Exercise instructions:
1. Reproduce verbatim the stretch of the NLTK thread from "Take a look" through "pos in i.leaves()]))".
2. List every string that get_continuous_chunks returns in the NLTK thread when applied to the sentence beginning "WASHINGTON -- In the wake".

Article:
■ ■ ■ ■

NLTK Named Entity recognition to a Python list

Zlo picture Zlo · Aug 5, 2015 · Viewed 51.8k times · Source

I used NLTK's ne_chunk to extract named entities from a text:

my_sent = "WASHINGTON -- In the wake of a string of abuses by New York police officers in the 1990s, Loretta E. Lynch, the top federal prosecutor in Brooklyn, spoke forcefully about the pain of a broken trust that African-Americans felt and said the responsibility for repairing generations of miscommunication and mistrust fell to law enforcement."


nltk.ne_chunk(my_sent, binary=True)

But I can't figure out how to save these entities to a list? E.g. –

print Entity_list
('WASHINGTON', 'New York', 'Loretta', 'Brooklyn', 'African')

Thanks.

Answer

alvas picture alvas · Aug 5, 2015

nltk.ne_chunk returns a nested nltk.tree.Tree object so you would have to traverse the Tree object to get to the NEs.

Take a look at Named Entity Recognition with Regular Expression: NLTK

>>> from nltk import ne_chunk, pos_tag, word_tokenize
>>> from nltk.tree import Tree
>>> 
>>> def get_continuous_chunks(text):
...     chunked = ne_chunk(pos_tag(word_tokenize(text)))
...     continuous_chunk = []
...     current_chunk = []
...     for i in chunked:
...             if type(i) == Tree:
...                     current_chunk.append(" ".join([token for token, pos in i.leaves()]))
...             if current_chunk:
...                     named_entity = " ".join(current_chunk)
...                     if named_entity not in continuous_chunk:
...                             continuous_chunk.append(named_entity)
...                             current_chunk = []
...             else:
...                     continue
...     return continuous_chunk
... 
>>> my_sent = "WASHINGTON -- In the wake of a string of abuses by New York police officers in the 1990s, Loretta E. Lynch, the top federal prosecutor in Brooklyn, spoke forcefully about the pain of a broken trust that African-Americans felt and said the responsibility for repairing generations of miscommunication and mistrust fell to law enforcement."
>>> get_continuous_chunks(my_sent)
['WASHINGTON', 'New York', 'Loretta E. Lynch', 'Brooklyn']


>>> my_sent = "How's the weather in New York and Brooklyn"
>>> get_continuous_chunks(my_sent)
['New York', 'Brooklyn']

■ ■ ■ ■

[Entries on target coordinates]

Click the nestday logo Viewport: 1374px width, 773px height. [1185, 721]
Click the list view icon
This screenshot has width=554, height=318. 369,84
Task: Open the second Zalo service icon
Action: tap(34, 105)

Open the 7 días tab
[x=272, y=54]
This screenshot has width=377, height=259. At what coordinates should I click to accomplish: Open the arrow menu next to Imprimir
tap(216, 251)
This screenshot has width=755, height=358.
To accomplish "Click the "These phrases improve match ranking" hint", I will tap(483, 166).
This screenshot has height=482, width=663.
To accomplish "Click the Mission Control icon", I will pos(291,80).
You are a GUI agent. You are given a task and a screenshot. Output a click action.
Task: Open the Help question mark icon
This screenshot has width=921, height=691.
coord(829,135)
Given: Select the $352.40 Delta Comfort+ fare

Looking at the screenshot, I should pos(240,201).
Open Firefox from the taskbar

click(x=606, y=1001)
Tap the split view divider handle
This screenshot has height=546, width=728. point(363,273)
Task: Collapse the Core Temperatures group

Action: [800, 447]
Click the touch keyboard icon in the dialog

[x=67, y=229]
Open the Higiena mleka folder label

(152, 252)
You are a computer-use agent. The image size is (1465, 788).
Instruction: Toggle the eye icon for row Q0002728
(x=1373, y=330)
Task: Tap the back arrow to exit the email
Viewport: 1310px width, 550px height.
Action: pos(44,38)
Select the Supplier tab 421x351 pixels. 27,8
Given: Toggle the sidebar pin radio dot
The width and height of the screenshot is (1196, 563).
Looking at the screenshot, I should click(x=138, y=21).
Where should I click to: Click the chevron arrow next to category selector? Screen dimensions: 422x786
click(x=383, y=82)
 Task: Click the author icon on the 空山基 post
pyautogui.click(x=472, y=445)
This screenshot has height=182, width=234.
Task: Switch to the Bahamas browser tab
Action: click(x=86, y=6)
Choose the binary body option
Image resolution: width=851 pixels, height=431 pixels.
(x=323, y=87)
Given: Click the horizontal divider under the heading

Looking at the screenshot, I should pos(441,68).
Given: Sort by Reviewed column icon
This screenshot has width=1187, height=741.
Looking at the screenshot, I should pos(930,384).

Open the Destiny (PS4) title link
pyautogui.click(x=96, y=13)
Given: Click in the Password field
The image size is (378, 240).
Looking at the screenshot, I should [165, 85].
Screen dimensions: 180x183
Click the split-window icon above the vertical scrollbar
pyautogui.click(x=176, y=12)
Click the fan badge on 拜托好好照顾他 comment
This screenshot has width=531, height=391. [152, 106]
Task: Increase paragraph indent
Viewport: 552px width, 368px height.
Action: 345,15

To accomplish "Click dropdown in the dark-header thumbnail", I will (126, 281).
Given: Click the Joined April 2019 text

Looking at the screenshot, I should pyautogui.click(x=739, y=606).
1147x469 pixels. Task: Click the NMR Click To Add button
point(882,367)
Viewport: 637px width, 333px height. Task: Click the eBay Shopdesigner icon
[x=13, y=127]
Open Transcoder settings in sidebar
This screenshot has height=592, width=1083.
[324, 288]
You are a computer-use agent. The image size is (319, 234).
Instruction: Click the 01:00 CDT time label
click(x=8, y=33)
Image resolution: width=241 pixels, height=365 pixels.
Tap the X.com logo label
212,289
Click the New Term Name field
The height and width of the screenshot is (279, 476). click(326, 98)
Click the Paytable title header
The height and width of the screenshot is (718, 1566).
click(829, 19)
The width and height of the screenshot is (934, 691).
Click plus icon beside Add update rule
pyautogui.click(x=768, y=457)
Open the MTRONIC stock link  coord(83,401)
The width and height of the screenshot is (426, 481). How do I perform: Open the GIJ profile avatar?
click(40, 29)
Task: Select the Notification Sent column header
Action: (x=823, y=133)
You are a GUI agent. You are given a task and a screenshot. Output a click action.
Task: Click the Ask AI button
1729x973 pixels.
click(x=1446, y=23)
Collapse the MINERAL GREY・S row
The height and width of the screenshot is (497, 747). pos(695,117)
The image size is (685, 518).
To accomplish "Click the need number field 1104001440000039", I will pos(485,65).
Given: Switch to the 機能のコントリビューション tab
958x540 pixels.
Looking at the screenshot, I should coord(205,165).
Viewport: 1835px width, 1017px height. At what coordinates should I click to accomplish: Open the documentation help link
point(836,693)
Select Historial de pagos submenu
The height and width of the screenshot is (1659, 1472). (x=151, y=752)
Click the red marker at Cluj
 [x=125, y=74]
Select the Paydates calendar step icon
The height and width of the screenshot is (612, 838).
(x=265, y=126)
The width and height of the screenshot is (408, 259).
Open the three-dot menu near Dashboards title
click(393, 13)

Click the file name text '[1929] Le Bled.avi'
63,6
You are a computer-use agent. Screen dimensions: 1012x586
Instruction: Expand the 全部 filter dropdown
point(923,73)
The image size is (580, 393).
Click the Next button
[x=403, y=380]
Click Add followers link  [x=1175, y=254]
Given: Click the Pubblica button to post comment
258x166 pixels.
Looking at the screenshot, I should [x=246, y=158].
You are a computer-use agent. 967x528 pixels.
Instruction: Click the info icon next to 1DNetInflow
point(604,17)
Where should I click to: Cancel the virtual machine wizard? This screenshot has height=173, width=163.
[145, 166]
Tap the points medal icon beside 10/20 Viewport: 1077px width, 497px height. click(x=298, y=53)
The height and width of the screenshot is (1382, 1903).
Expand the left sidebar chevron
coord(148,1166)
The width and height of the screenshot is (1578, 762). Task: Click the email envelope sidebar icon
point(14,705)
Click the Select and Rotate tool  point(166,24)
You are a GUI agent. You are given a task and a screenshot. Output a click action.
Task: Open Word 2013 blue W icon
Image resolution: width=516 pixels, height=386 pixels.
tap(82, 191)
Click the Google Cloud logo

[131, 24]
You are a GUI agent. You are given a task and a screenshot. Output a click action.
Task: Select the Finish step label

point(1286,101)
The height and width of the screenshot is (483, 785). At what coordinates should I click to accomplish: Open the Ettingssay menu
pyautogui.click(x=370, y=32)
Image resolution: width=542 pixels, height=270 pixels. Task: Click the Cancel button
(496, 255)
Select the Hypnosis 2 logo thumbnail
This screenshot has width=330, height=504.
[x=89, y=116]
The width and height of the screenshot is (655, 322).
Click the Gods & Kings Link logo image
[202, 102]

■ ■ ■ ■

Set of answers:
1.
Take a look at Named Entity Recognition with Regular Expression: NLTK

>>> from nltk import ne_chunk, pos_tag, word_tokenize
>>> from nltk.tree import Tree
>>> 
>>> def get_continuous_chunks(text):
...     chunked = ne_chunk(pos_tag(word_tokenize(text)))
...     continuous_chunk = []
...     current_chunk = []
...     for i in chunked:
...             if type(i) == Tree:
...                     current_chunk.append(" ".join([token for token, pos in i.leaves()]))

2.
- WASHINGTON
- New York
- Loretta E. Lynch
- Brooklyn